Les compilations n'ont rien de rare dans le monde de plus en plus éclaté du hip hop "indépendant". Ce serait même limite le trop-plein. Pour chaque label en place ou émergent, l'exercice compilatoire semble le passage obligé, l'étape indispensable vers... Vers quoi au fait ?

Il fut un temps où le rôle des compilations était clair : faire découvrir, que ce soit par prospective ou par exploration du passé, des artistes unis par un lieu, un genre, un thème, une approche, ou quoi que ce soit d'autre de pertinent et de percutant. Mais à mesure qu'elles se mutliplient, celles-ci semblent perdre leur direction artistique et ne plus se résumer qu'à un bête objet promotionnel, à la concrétisation sur disque d'un gros carnet d'adresse censé crédibiliser tel ou tel label.

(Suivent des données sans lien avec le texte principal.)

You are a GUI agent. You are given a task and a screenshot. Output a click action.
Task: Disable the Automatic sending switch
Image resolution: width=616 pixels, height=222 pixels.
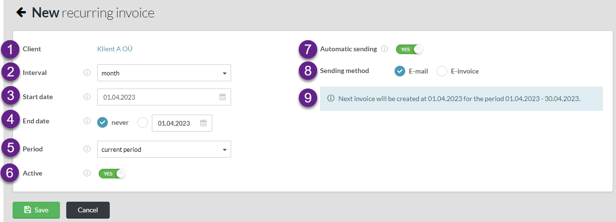[410, 49]
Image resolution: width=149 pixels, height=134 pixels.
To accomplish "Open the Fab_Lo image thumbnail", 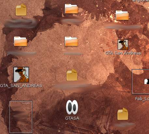I will click(141, 82).
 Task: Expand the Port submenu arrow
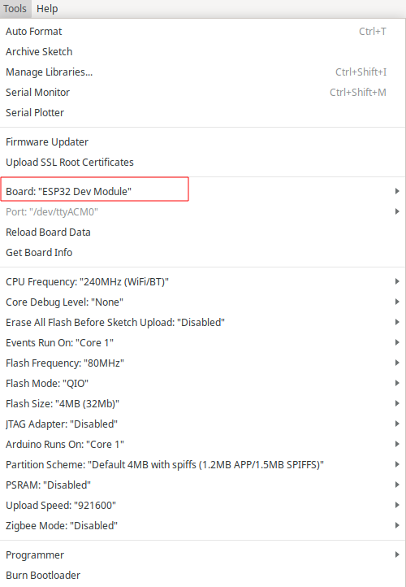pyautogui.click(x=397, y=212)

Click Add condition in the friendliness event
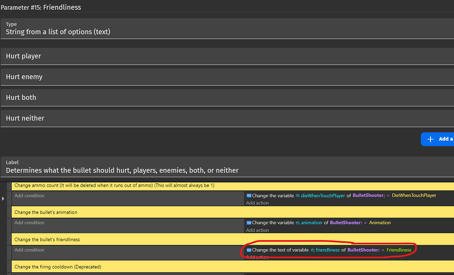pos(29,250)
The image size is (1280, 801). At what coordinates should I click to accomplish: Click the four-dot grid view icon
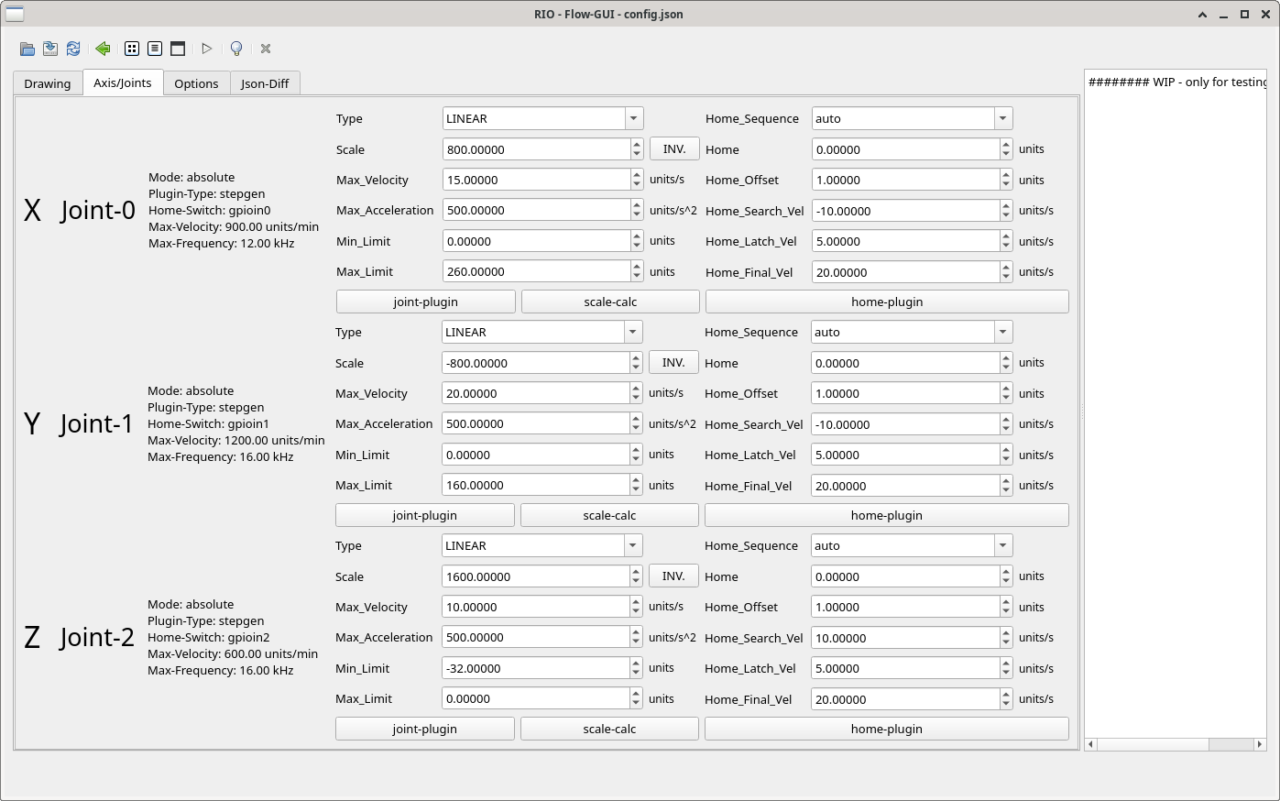(x=132, y=49)
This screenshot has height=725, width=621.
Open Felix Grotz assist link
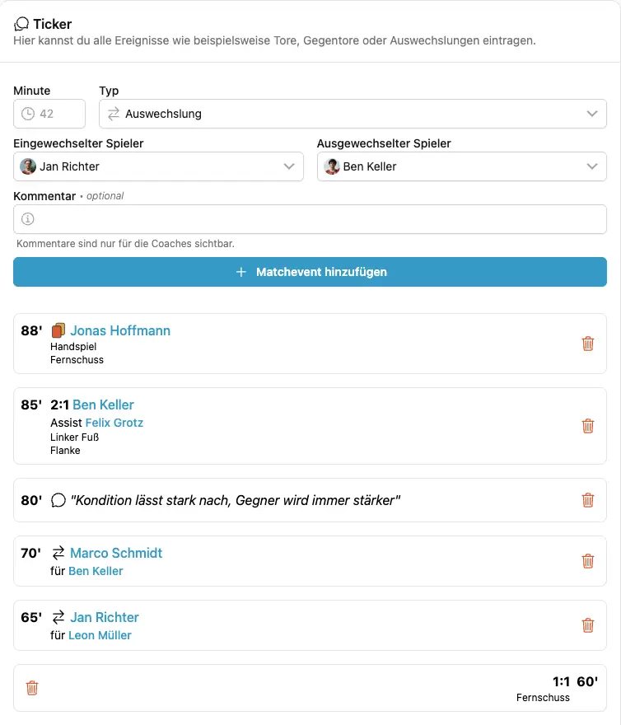coord(114,423)
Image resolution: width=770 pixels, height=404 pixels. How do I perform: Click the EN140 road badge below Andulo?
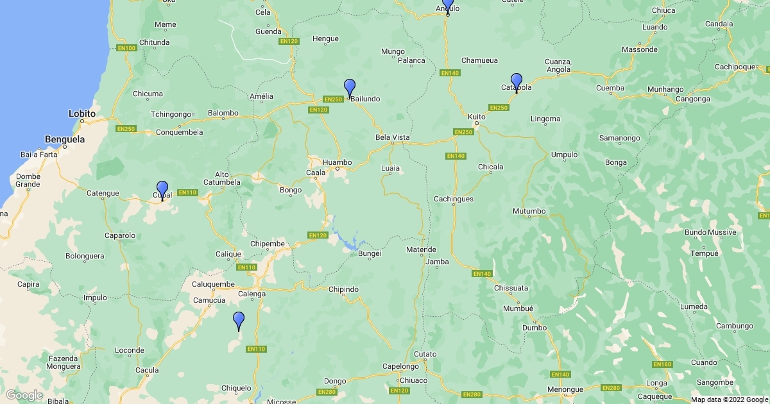tap(450, 73)
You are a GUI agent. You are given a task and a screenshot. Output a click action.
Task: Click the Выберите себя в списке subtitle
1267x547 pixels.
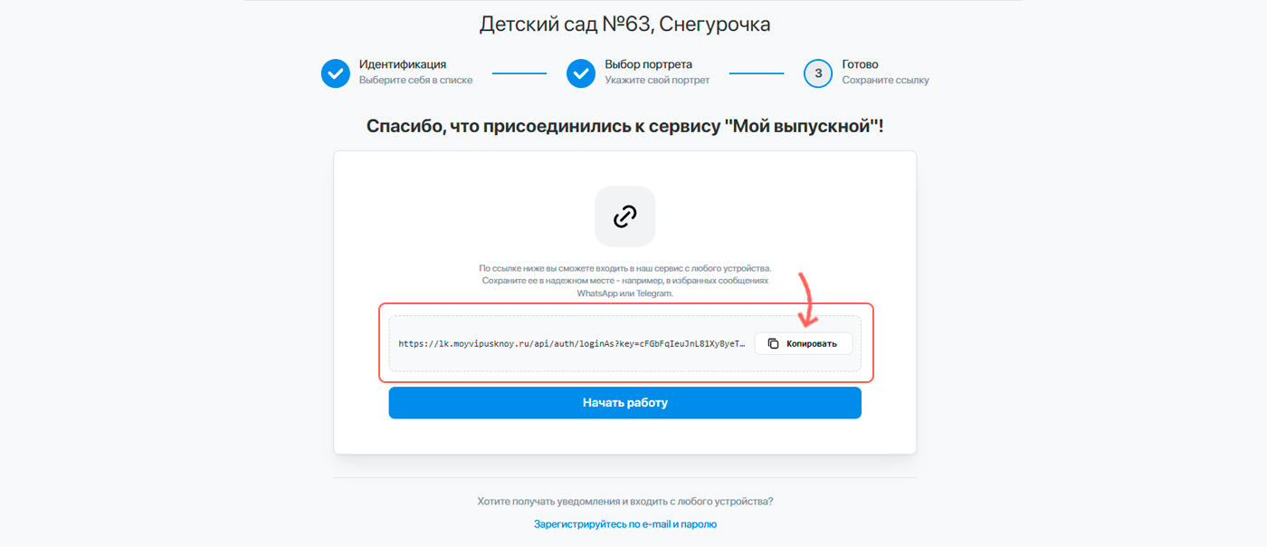point(415,81)

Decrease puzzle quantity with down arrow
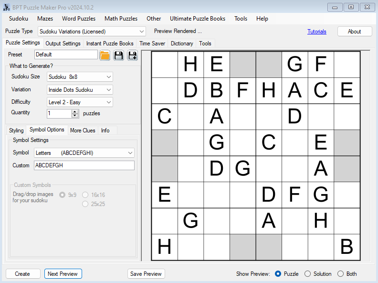(75, 116)
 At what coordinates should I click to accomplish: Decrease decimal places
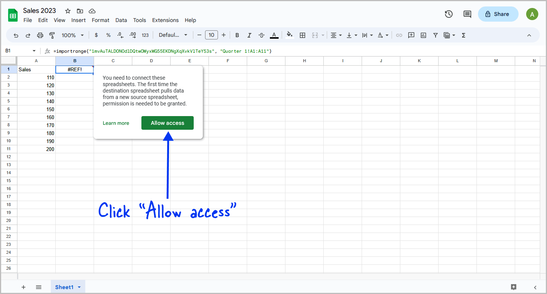(x=121, y=35)
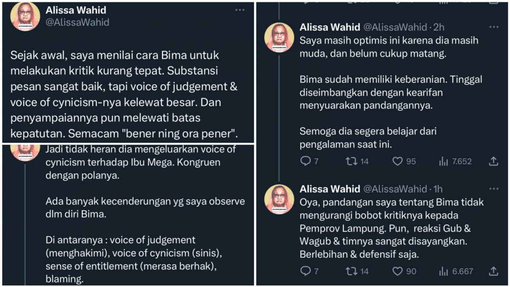The height and width of the screenshot is (287, 510).
Task: Click the analytics icon showing 6.667 views
Action: [444, 271]
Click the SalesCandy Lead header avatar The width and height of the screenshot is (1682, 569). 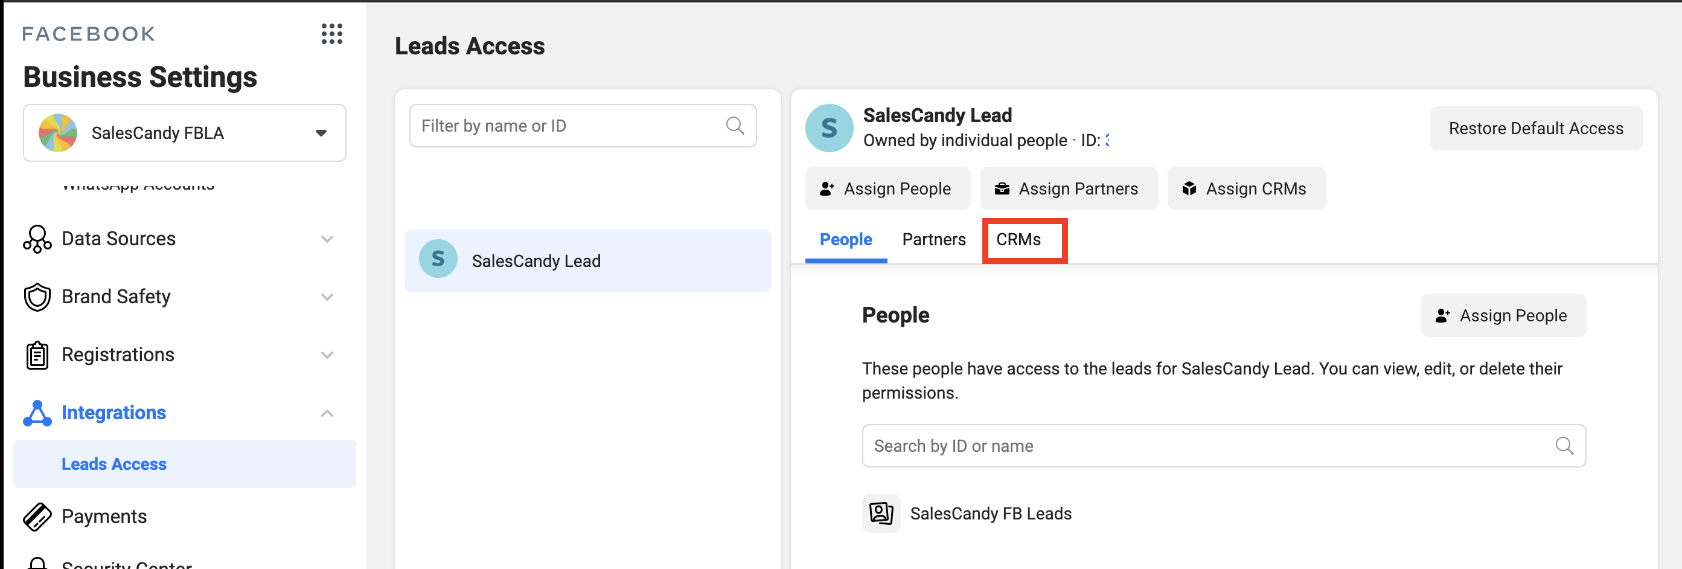pos(829,128)
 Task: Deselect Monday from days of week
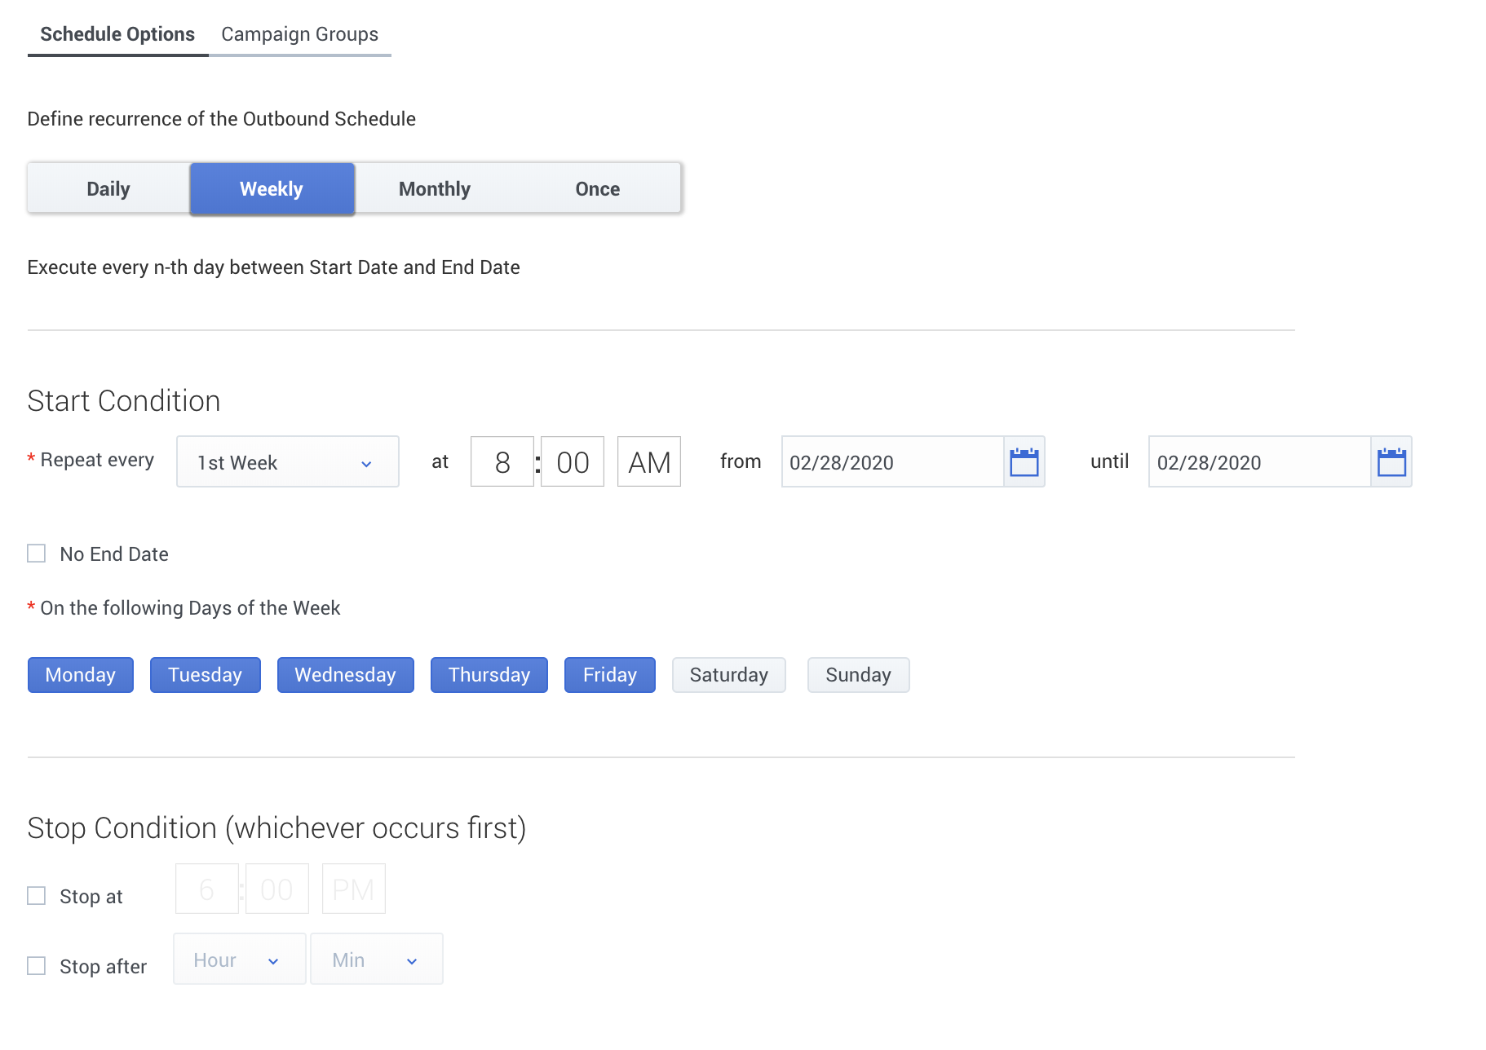81,675

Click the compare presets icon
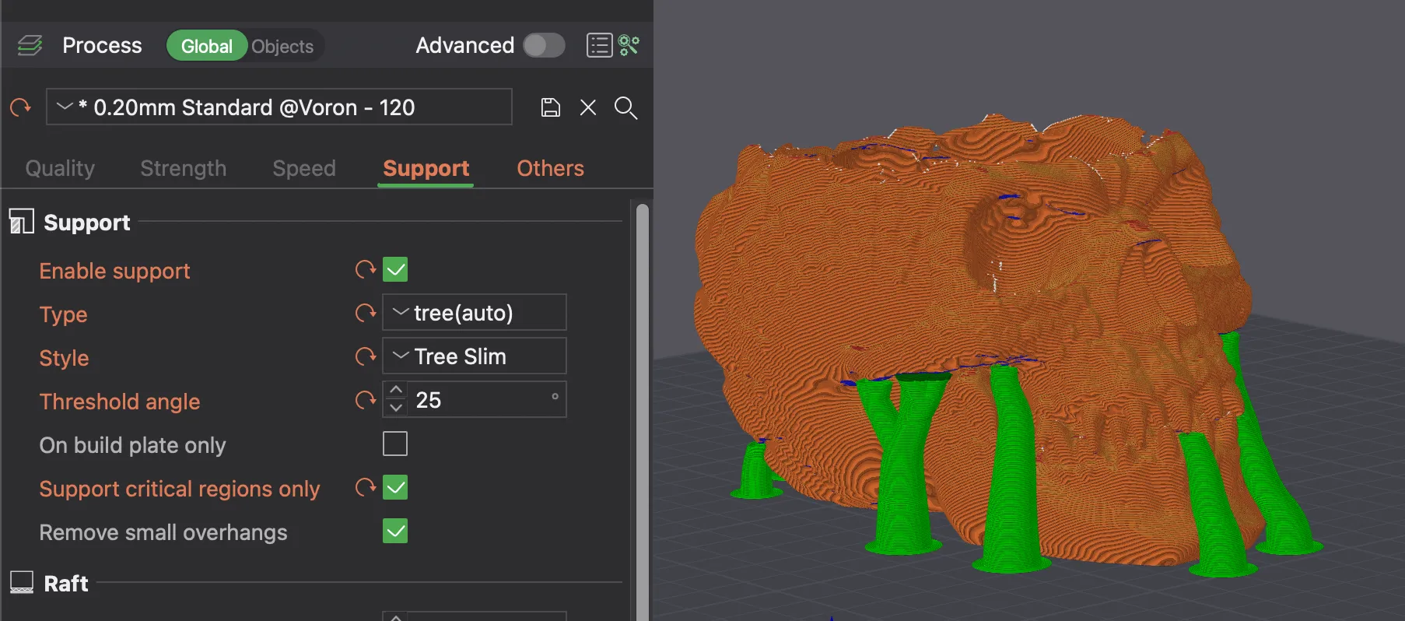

Sortie l'an dernier, la compilation Boom Bap for Neanderthals en est l'exemple patent. Pour Boiling Point, l'objectif apparent est de donner un coup de projecteur sur ses propres artistes. Ces derniers cependant (la Extended Famm, les Single Minded Pros) sont très faiblement représentés, en plus de ne pas être franchement convaincants. Pour le reste, la compilation est squattée par des figures assez établies pour qui suit un peu ces scènes hip hop (Vast Aire et ses collègues de la Atoms Fam, RJD2, Yaggfu Front et leur compère Esau, Xtracts of Slang, les CunninLynguists), par quelques protégés de hiphopinfinity (Genelec & Memphis Reigns, Mac Lethal) ou par des professionnels de l'entrisme et du net marketing (iCON the Mic King, Kenneth Master, Supastition). Et bien entendu, peu de morceaux ici présents sont des inédits.

Bref, on se demande où est l'intérêt de la démarche, d'autant plus que beaucoup de titres font preuve d'un académisme assez marqué, tout particulièrement sur les premières plages. Il faut attendre qu'un bon tiers du disque s'écoule pour enfin entendre les quelques passages qui sauvent l'ensemble. Ca n'est qu'avec le "The B-Boy Song" de J.A.Q. (une chanson pour b.boy, oui, c'est clair, on fait ce qu'on peut) que le niveau commence timidement à s'élever, pour s'établir à une altitude raisonnable sur les plages suivantes : le fort fréquentable "Sunwheel" de Genelec & Memphis Reigns (quifigure déjà sur l'album Scorpion Circles) ; le réussi "Greener Grass" de l'inégal iCON the Mic King ; un "Listen" qu'Esau concourt seul à rendre intéressant ; le "Law and Order" produit par RJD2, entre moyen et pas trop mal, comme d'habitude ; le "Karma" des CunninLynguists ; le "Trippin Dominoes" de Vast Aire.

Sur la longueur, Boom Bap for Neanderthals est une compilation honorable. C'est juste qu'elle ne sert pas à grand chose. Et surtout pas à attirer l'attention sur les artistes Boiling Point, pas franchement mémorables sur ce disque. Sans compter ce petit parfum suranné, ce petit air de rap réchauffé qui accompagne la compilation tout du long, comme si elle était sortie, non pas en 2002, mais vers 1999/2000. Souhaitons à Boiling Point qu'il ne s'agisse pas d'un mauvais présage, que le label ne disparaisse pas comme ces néandertaliens qu'il choisit comme représentants, faute de s'adapater aux mouvements de son temps.